Member of the House of Lords
- Lord Temporal
- Life peerage 5 February 1970 – 2 July 1992

Personal details
- Born: 17 February 1911 Congleton, Cheshire, England
- Died: 2 July 1992 (aged 81) Aylesbury, Buckinghamshire, England
- Spouse: Kathleen Kay
- Children: 2 boys, 2 girls
- Alma mater: St John's College, Oxford
- Occupation: Industrialist; peer; scientist;

= Frank Kearton, Baron Kearton =

British life peer, scientist and industrialist

Christopher Frank Kearton, Baron Kearton (17 February 1911 – 2 July 1992), usually known as Frank Kearton, was a British life peer in the House of Lords. He was also a scientist and industrialist and former Chancellor of the University of Bath.

==Early life and education==

Kearton was born to Christopher John Kearton, a bricklayer, and Lilian (née Hancock) in Congleton, Cheshire, although the family moved to Tunstall in the Potteries not long after his birth. He completed his secondary education at Hanley High School before going up to St John's College, Oxford in 1929 as an open exhibitioner to read chemistry. He graduated with a First in 1933 although he did not apply for the promotion of his BA to an MA until 1959.

==Manhattan Project Involvement==
Kearton was named (along with other 'British group' subject matter experts Tony Skyrme, Rudolf Peierls and Klaus Fuchs) as being stationed in New York in March - June 1944 and working on analysis of some of the theoretical problems with the K-25 Gaseous Diffusion project.

==Appointments and awards==

Kearton was made an honorary Doctor of Science (DSc) by the University of Bath in 1966 when Lord Hinton was appointed the university's first Chancellor. Kearton himself was appointed Chancellor of the university in 1980 and, according to Sir Norman Wooding, was a "notably active member of the University." He was still in office as Chancellor upon his death in 1991.

- President, Society of Chemical Industry (1972-1974)
- Chairman, Royal Society for the Prevention of Accidents (1973-1980)
- Chairman and Chief Executive, British National Oil Corporation (1975-1979)
- Chairman, British Association for the Advancement of Science (1978-1979)
- Chairman, Association of Special Libraries (1980-1982)

His awards include:

- Officer of the Order of the British Empire (1946)
- Fellow, Royal Society (1961)
- Honorary Fellow, St John's College, Oxford (1965)
- Companion of The Textile Institute (1965)
- Knighted (1966)
- Honorary Doctor of Science (DSc), University of Bath (1966)
- Honorary Fellow, UMIST (1966)
- Honorary Doctor of Laws (LLD), University of Leeds (1966)
- Honorary Fellow, Institution of Chemical Engineers (1968)
- Created Baron Kearton, of Whitchurch in the County of Buckingham (5 February 1970)
- Honorary Doctor of Science (DSc), Aston University (1970)
- Honorary Doctor of Science (DSc), University of Reading (1970)
- Honorary Doctor of Science (DSc), Keele University (1970)
- Fellow (FRSA), Royal Society of Arts (1970)
- Fellow, Society of Dyers and Colourists (1974)
- Honorary Doctor of Science (DSc), University of Ulster (1975)
- Fellow, Imperial College, London (1976)
- Grand Officiale, Order of Merit, Italy (1977)
- Doctor of Civil Law (DCL), University of Oxford (1978)
- Doctor of the University (DUniv), Heriot-Watt University (1979)
- Companion of the British Institute of Management (1980)
- Honorary Doctor of Laws (LLD), University of Strathclyde (1981)
- Honorary Doctor of Laws (LLD), University of Bristol (1988)

==Personal life==

Three years after leaving Oxford, on 16 April 1936, he married Kathleen Agnes (née Kay) whom he had met when at school through playing tennis. She had completed a French degree at Bedford College, London and was a teacher at Morecambe Grammar School. The couple later had two sons and two daughters.

Lord Kearton died from cancer on 2 July 1992 at Stoke Mandeville Hospital in Buckinghamshire and was buried at Whitchurch. He left an estate, according to probate of 14 August 1992, of £337,670.
——————
> **What you are asked to do**
Answer these questions about the Frank Kearton biography, one line each:
1. At which school did Kearton complete his secondary education?
2. In which city was Kearton stationed from March to June 1944?
3. Where did Kathleen Agnes Kay complete her French degree?
The rows come from a different source than this text.

> **Data excerpts**
——————
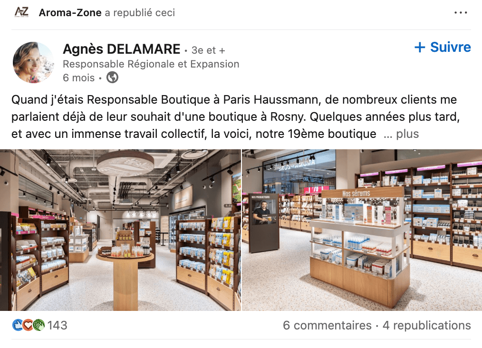Open left store interior photo
This screenshot has height=348, width=482.
(x=121, y=230)
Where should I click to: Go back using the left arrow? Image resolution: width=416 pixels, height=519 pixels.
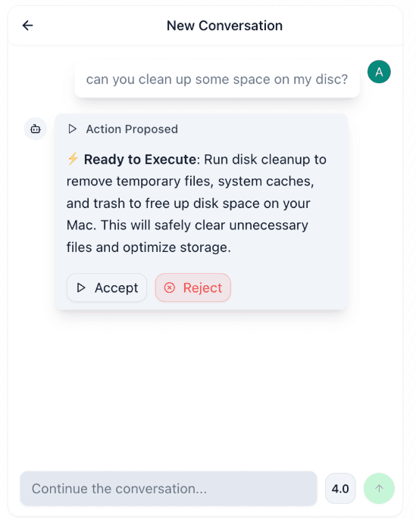click(x=27, y=26)
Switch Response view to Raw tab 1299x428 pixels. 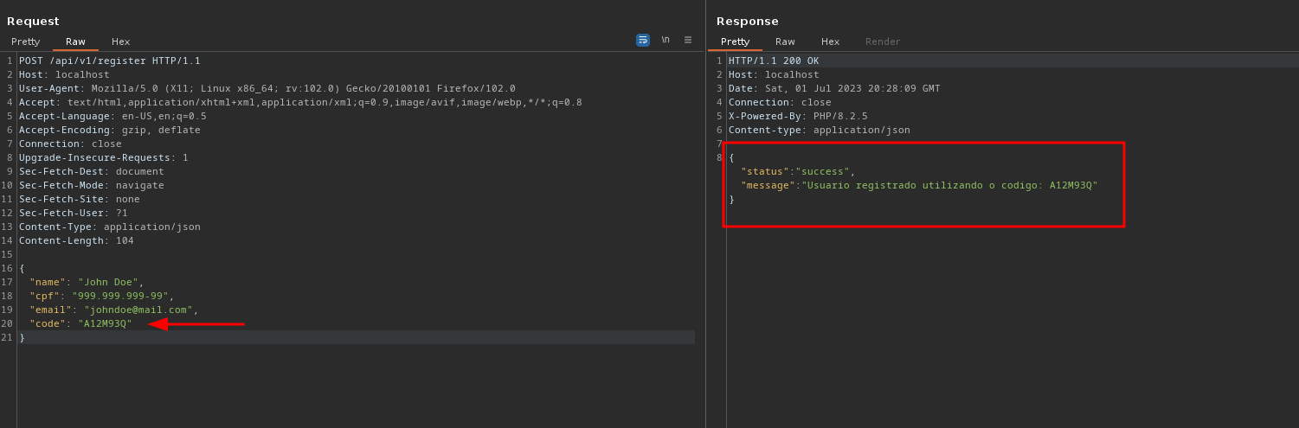[785, 42]
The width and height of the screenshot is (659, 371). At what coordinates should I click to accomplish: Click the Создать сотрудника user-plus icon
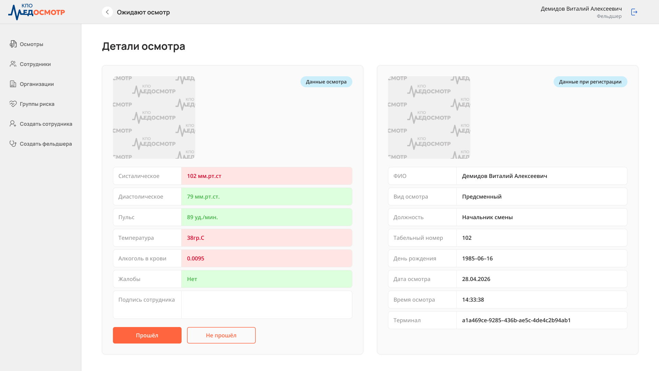coord(13,124)
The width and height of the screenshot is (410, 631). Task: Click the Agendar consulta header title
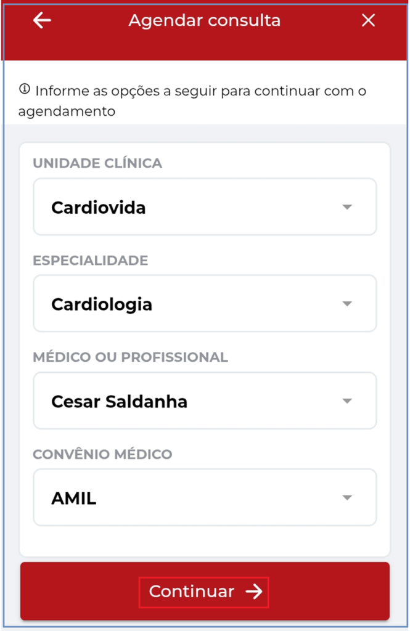pyautogui.click(x=205, y=20)
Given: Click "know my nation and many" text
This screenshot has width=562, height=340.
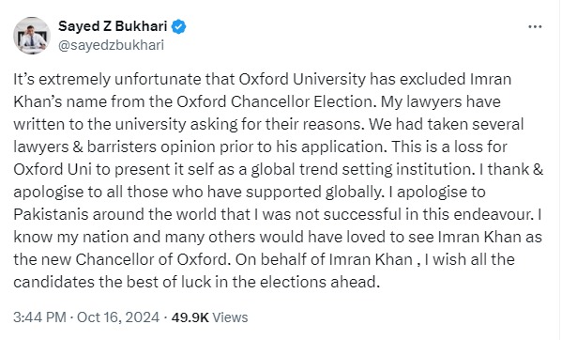Looking at the screenshot, I should tap(109, 238).
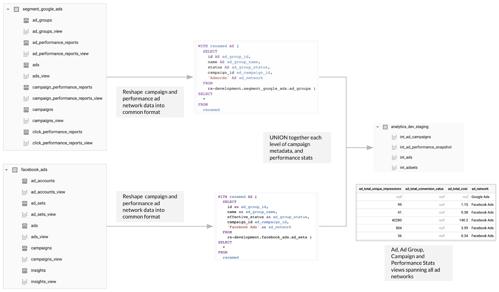
Task: Click the ad_groups table icon
Action: click(x=26, y=21)
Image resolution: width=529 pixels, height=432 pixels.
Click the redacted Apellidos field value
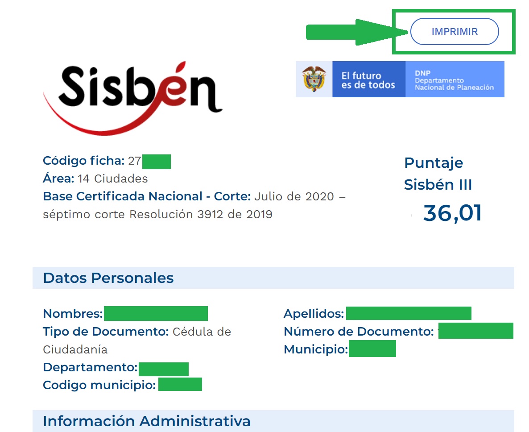click(x=408, y=314)
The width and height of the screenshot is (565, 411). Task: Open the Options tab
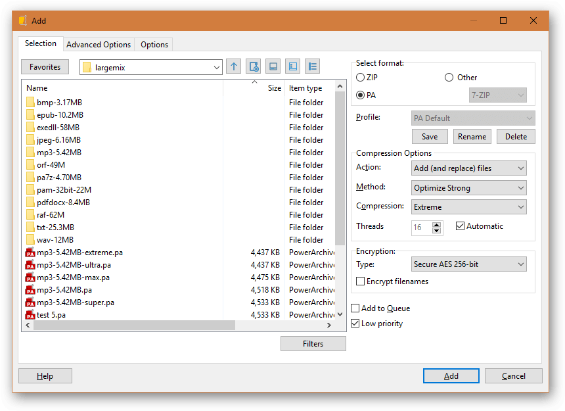coord(154,45)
——————
> **Task solution**
1. Hanley High School
2. New York
3. Bedford College, London